For those who aren’t aware, normally contracts are issued in March, before Spring Break. Andy Watson has explained the delay this year as a result of a more legalistic redesign of the documents, as well as the need to divert his own attention to more pressing matters on campus. However, it’s worth reminding ourselves and the administration that this situation, which has now been drawn out two months past its usual timeframe, adds a great deal of stress and uncertainty to the lives of all of us who depend on the Academy for our and our families’ livelihoods. It’s also had a profound chilling effect on discourse regarding the troubles the school is facing; while no one has a guarantee of employment, no one is going to speak out about anything controversial.
In other news, I recently ran across this document which constitutes, as far as I am aware, the only real explanation of the “five-year plan” implemented by the Board and Andy in 2016 and referenced in Gary Gordon’s presentations. It’s not very long or very detailed, and it’s worth looking over.
A few important takeaways from this “budget plan”:
- The Board seeks to “continue to strategically reduce administrative, faculty and staff full-time equivalents (FTEs) through normal attrition.” This raises a question that’s also been posed in the Forums: Is it correct that the Academy is coming to rely more and more heavily on 1) part-time employees (who are often ineligible for benefits) and 2) teachers who are at the beginning of their careers and willing to work for substantially lower wages?
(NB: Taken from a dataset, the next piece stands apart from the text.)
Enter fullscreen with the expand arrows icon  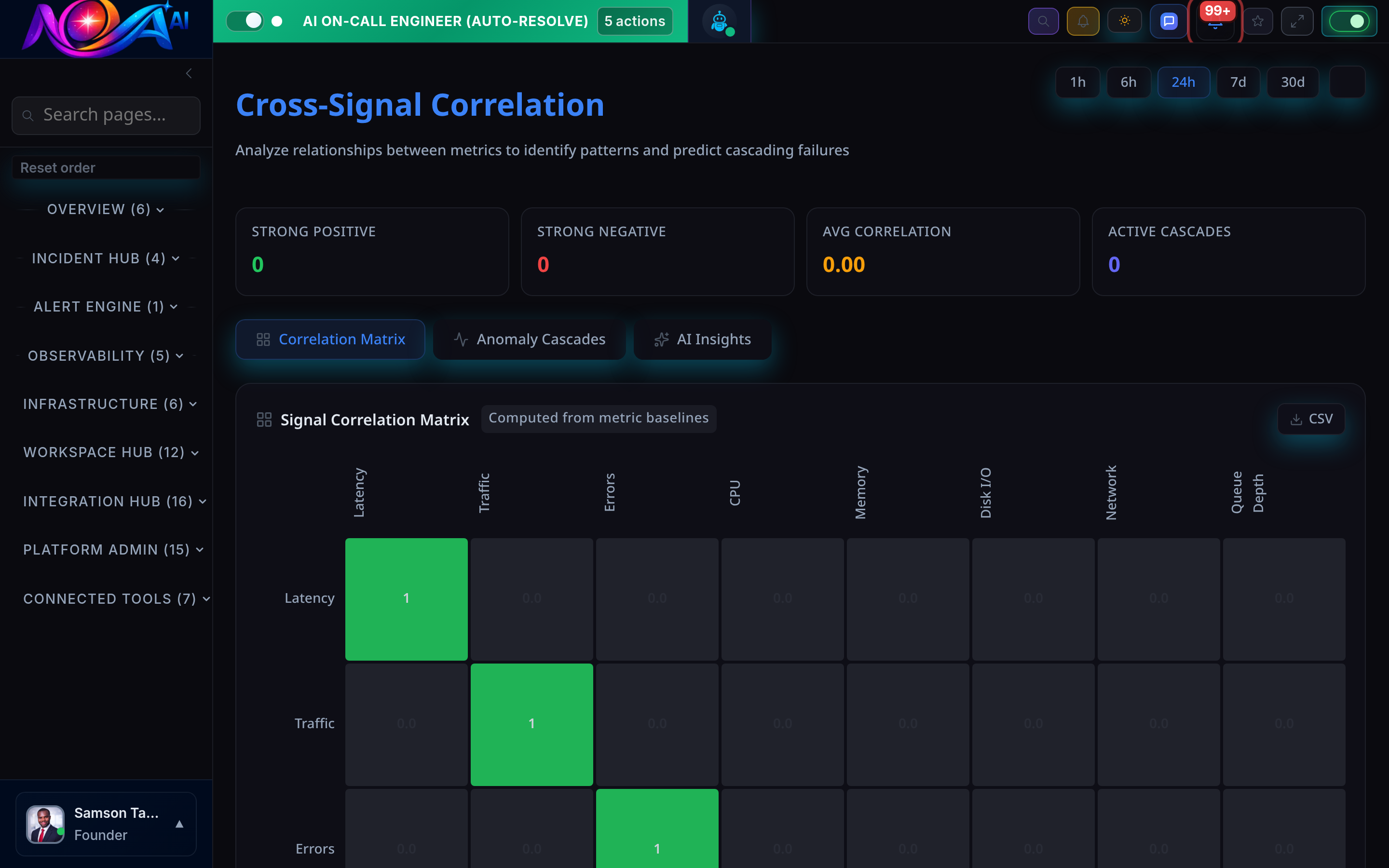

If so, are these practices consistent with the school’s vision of itself?
- The announced “bottom-up” budgeting process is decidedly vague (like the whole document). We’ve asked this before: how is the Board running the school without a sustainable budget? And given the constraints on spending, how are the outsize salaries of top administrators excusable?
- The ongoing reliance on big donations: “We will continue efforts to increase philanthropic support of the school.” Hope, unfortunately, is not a funding strategy.
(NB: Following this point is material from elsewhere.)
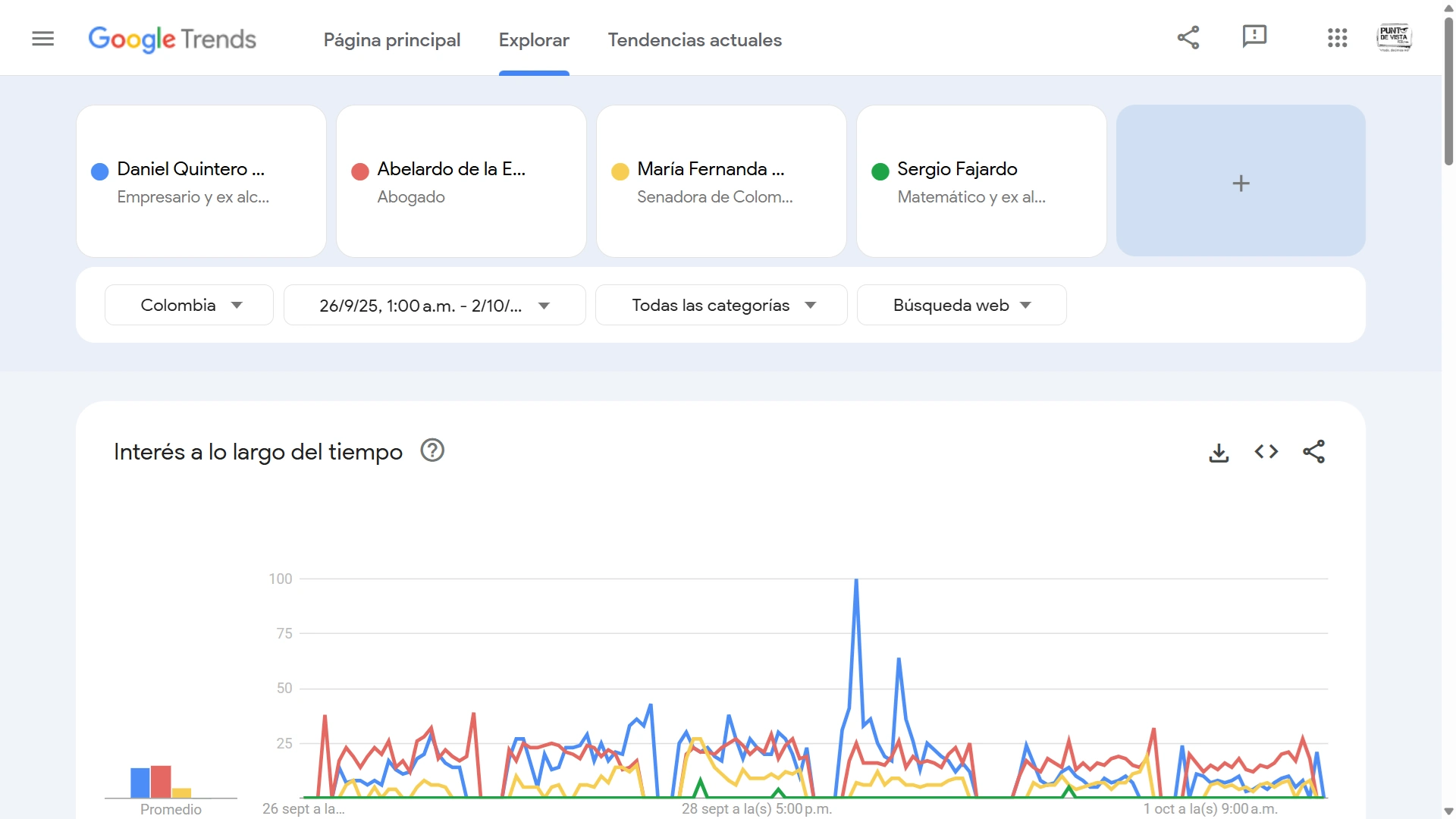Click the help question mark icon
The height and width of the screenshot is (819, 1456).
(x=432, y=450)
- Finally, this line from the last paragraph: “…we will celebrate the day when the level of our endowment spending again ensures that the Academy will be a perpetual institution.” We don’t find this statement terribly reassuring – especially since, according to Mr. Gordon’s presentation, we’re still a long way off from this goal.
This letter is not a budget plan. Like Mr. Gordon’s presentation, it’s lacking in essential details and inflated by misplaced optimism. We call on the Board and Andy Watson to share specific, reliably-sourced information about the school’s financial health, so that we may go forward as partners to turn the school toward real sustainability.